Investing in The Operating Room Where Tech And Healthcare Meet

Healthcare costs are escalating and for patients, those expenses seem to reach new heights in the operating room. A new generation of sophisticated, high-tech gadgets, machines and even robots are among the reasons surgery costs are soaring.

There are multiple benefits to the increasing intersection of healthcare and technology. Surgical innovation reduces risks for patients, pares recovery times, lowers in-surgery complications and reduces post-operation pain and scarring. Investors can tap into healthcare evolution, too, but properly accessing the investment potential of rising operating costs requires a discerning eye.

Said another way, a large- or mega-cap healthcare stock or diversified sector index fund may lack adequate exposure to dedicated medical device manufacturers, the very segment of the market investors should look to as an avenue for tapping rising surgical costs.

For example, Johnson & Johnson (JNJ) has a large medical devices business, but in the second quarter, that unit accounted for just $6.48 billion of the company's $20.56 billion in revenue. Likewise, medical device manufacturers and healthcare equipment makers represent just over a quarter of the S&P 500 Health Care Index compared to 32 percent for pharmaceuticals stocks.

Ideas for accessing a basket of medical equipment stocks in a passively managed wrapper include the iShares U.S. Medical Devices ETF (IHI), the largest exchange traded fund (ETF) dedicated to this industry. As the chart below indicates, IHI has been the clear winner over the past three years among iShares' diversified and healthcare industry ETFs. During that time, IHI sharply outperformed biotechnology, healthcare providers and pharmaceuticals ETFs.

Courtesy: ETFreplay.com

A Thesis Underpinned By Growth

Rapidly aging populations in the U.S. and other large markets, including China, Europe and Japan, provide a positive demographic tailwind for medical device makers. Those aging populations are rising tides that could lift the boats of medical equipment stocks. Data confirm that growth is underway.

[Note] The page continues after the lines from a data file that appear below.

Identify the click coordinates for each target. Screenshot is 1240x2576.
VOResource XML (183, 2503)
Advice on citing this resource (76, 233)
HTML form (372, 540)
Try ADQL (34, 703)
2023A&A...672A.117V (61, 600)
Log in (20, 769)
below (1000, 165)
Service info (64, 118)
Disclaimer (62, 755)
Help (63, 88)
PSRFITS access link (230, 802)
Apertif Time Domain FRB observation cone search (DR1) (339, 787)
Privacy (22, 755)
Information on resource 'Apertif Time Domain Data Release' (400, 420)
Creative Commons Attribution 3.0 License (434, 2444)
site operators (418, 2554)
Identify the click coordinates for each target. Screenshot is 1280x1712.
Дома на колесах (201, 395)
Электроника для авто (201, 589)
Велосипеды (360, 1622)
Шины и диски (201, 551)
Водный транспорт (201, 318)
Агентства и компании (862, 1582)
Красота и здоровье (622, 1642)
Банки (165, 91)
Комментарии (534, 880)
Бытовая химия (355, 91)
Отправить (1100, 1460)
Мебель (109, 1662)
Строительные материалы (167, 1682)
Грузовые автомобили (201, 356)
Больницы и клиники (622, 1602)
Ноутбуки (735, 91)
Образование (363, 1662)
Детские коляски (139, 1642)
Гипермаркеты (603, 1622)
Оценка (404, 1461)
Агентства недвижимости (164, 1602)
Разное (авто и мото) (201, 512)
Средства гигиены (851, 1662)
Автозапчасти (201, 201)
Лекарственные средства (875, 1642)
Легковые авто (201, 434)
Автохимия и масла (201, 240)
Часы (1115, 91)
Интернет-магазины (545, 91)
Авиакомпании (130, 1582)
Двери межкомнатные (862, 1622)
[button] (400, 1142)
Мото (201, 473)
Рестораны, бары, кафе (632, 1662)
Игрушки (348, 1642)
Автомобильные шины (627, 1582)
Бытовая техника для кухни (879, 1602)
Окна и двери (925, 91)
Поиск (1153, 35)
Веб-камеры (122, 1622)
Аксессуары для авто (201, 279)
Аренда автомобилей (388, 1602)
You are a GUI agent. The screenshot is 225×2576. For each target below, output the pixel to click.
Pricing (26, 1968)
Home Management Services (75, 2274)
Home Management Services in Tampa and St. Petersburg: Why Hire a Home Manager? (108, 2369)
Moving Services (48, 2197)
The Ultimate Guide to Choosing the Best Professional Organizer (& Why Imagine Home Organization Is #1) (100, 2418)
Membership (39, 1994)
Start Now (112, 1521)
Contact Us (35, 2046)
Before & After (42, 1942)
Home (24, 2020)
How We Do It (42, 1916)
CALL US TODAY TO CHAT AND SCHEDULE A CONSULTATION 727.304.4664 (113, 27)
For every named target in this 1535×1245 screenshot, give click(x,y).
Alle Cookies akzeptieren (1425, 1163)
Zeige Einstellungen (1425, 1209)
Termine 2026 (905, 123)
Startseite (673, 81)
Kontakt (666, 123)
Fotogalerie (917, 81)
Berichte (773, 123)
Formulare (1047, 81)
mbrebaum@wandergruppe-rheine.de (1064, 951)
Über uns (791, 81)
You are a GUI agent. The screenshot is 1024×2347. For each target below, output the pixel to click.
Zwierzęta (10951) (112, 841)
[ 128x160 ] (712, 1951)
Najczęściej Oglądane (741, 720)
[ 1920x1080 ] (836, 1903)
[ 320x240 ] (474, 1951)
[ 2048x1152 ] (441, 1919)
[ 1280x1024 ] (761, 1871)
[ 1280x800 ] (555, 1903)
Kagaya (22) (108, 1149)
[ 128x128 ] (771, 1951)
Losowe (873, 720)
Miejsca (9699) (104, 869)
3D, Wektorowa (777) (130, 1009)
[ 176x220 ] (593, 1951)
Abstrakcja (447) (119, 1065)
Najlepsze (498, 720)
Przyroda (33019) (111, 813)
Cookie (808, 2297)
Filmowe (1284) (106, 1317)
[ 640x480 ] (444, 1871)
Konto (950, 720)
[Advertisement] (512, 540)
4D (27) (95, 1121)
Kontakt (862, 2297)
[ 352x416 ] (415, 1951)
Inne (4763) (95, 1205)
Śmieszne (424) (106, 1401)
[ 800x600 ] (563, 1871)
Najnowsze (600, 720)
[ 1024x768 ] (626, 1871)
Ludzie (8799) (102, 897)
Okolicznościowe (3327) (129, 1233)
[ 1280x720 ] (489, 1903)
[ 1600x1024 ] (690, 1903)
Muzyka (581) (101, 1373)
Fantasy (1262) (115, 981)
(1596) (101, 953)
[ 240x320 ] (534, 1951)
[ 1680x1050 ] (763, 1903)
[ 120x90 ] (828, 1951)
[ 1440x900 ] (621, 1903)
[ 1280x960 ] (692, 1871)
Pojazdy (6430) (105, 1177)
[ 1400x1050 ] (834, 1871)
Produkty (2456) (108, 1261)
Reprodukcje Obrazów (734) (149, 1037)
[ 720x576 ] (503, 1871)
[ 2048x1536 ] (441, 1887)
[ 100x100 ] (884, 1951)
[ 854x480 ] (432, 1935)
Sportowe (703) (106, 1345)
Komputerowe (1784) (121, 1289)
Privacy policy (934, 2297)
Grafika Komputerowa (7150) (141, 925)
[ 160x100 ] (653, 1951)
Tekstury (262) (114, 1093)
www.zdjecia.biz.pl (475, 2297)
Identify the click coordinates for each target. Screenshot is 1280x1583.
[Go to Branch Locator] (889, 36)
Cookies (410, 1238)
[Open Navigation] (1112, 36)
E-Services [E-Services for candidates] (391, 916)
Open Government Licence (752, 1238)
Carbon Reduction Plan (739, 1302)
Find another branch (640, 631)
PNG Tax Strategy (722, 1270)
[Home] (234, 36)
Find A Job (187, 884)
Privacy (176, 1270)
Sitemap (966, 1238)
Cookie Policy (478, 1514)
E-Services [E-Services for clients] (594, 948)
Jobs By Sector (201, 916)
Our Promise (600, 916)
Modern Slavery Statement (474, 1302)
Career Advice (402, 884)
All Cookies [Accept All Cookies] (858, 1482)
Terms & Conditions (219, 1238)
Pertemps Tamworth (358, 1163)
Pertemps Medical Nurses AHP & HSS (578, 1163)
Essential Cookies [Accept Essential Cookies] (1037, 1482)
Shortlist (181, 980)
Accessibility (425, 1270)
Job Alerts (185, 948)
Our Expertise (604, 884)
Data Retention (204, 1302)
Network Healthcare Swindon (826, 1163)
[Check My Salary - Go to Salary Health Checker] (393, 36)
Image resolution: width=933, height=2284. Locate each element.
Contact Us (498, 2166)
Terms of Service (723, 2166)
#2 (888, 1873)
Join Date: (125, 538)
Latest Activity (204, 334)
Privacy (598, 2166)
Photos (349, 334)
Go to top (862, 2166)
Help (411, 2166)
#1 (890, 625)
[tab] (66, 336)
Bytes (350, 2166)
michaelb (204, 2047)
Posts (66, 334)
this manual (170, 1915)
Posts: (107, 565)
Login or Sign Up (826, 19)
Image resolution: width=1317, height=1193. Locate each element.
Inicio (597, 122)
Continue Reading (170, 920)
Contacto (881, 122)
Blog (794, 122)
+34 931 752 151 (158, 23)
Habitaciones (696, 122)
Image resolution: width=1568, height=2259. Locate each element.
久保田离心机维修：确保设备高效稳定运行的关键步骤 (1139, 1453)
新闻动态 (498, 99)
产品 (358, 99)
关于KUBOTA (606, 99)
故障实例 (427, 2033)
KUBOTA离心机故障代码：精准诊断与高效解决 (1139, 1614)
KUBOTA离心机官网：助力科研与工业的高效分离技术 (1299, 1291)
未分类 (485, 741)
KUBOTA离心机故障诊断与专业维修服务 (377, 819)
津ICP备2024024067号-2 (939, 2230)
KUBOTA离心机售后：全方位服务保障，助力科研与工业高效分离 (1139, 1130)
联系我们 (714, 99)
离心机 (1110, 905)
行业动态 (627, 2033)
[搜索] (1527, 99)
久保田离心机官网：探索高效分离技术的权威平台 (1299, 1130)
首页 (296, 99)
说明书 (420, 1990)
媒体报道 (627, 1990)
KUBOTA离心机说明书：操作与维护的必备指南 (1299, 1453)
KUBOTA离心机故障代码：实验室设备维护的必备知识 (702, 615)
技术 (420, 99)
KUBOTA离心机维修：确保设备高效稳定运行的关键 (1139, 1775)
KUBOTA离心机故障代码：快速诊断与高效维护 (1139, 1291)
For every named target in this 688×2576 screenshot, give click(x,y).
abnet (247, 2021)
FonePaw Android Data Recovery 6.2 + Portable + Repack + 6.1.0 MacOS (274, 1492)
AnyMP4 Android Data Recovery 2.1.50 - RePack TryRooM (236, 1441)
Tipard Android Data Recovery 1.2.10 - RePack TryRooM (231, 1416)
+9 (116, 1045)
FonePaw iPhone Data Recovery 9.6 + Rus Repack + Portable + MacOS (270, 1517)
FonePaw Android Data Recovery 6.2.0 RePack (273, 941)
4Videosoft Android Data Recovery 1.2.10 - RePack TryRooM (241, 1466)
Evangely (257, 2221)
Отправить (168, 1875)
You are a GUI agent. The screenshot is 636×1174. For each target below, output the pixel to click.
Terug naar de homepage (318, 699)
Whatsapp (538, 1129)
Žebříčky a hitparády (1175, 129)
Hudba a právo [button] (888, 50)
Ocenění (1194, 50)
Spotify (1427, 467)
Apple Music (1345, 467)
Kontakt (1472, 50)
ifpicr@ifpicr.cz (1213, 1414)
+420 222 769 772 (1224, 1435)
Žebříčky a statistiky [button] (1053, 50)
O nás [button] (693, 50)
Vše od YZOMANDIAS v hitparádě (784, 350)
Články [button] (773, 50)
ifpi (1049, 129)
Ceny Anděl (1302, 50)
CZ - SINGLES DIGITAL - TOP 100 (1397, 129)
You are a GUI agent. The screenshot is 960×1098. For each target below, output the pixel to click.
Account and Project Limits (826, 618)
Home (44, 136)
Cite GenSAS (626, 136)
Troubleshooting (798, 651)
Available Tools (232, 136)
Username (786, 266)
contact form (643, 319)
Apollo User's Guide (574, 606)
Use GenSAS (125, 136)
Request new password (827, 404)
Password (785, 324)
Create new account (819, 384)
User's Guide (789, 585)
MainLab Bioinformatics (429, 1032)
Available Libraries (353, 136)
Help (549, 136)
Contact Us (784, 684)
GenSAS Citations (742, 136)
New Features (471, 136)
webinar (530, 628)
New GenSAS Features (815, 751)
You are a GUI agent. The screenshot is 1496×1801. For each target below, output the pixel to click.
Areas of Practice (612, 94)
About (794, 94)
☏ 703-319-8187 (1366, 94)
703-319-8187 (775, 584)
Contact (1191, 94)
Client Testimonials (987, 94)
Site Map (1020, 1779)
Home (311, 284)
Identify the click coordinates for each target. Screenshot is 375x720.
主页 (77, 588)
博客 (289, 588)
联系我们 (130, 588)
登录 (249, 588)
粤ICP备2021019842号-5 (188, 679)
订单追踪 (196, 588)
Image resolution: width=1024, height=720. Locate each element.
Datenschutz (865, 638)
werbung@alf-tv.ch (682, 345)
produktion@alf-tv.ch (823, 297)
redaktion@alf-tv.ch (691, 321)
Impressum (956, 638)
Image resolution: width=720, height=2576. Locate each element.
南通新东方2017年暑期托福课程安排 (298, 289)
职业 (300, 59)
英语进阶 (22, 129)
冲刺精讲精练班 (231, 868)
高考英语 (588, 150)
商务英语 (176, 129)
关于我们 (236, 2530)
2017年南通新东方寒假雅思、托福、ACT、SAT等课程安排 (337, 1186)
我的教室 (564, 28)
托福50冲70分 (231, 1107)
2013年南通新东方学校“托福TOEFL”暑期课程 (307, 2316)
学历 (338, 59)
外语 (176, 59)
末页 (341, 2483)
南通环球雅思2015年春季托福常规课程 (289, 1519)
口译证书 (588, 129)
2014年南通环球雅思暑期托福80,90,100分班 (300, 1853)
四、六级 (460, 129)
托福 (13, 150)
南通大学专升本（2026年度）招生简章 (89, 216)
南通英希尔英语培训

“Global market of operating room equipment surpassed a value of US$ 29 billion in 2018, and is likely to record a Y-o-Y growth of 6.0% in 2019,” according to a recent Fact.MR study . “Key factors impacting the growth of global operating room equipment market range from surging prevalence of pathological and physiological diseases to growing preference for minimally invasive and non-invasive surgical procedures.”

Several of IHI's 57 components, many of which are classified as large-cap growth stocks in the Morningstar style box, are reflecting the robust growth prospects of the medical devices industry. Recently, Abbott Laboratories (ABT) , IHI's largest holding, said second-quarter medical device sales notched second-quarter organic growth of 10.5 percent.

Thermo Fisher Scientific Inc. (TMO), IHI's third-largest holding, said second-quarter sales across its four primary units, Life Sciences Solutions, Analytical Instruments, Specialty Diagnostics and Laboratory Products and Services, increased, prompting the company to boost its 2019 revenue forecast to $25.30 billion to $25.50 billion from original guidance of $25.17 billion to $25.47 billion.

Fair Exchange

Often times, investing in a growth segment, particularly one involving healthcare or technology, means accepting more volatility, but that is not the case with IHI. The fund's risk-adjusted returns over the past three years are superior to those of other iShares healthcare industry funds and, as the chart below indicates, IHI's maximum drawdown during that period was lower than competing, biotechnology, healthcare providers and pharmaceuticals funds.

Courtesy: ETFreplay.com

While IHI isn't as volatile as many tech/growth investments, assigning the growth label to the fund is relevant because of underlying market trends. Operating rooms account for about $6 of every $10 in revenue generated by hospitals. Healthcare facilities can bolster that revenue stream with enhanced technology and it is expected that U.S. hospitals will spend hundreds of billions dollars over the next decade on safer, more efficient medical equipment and surgical devices.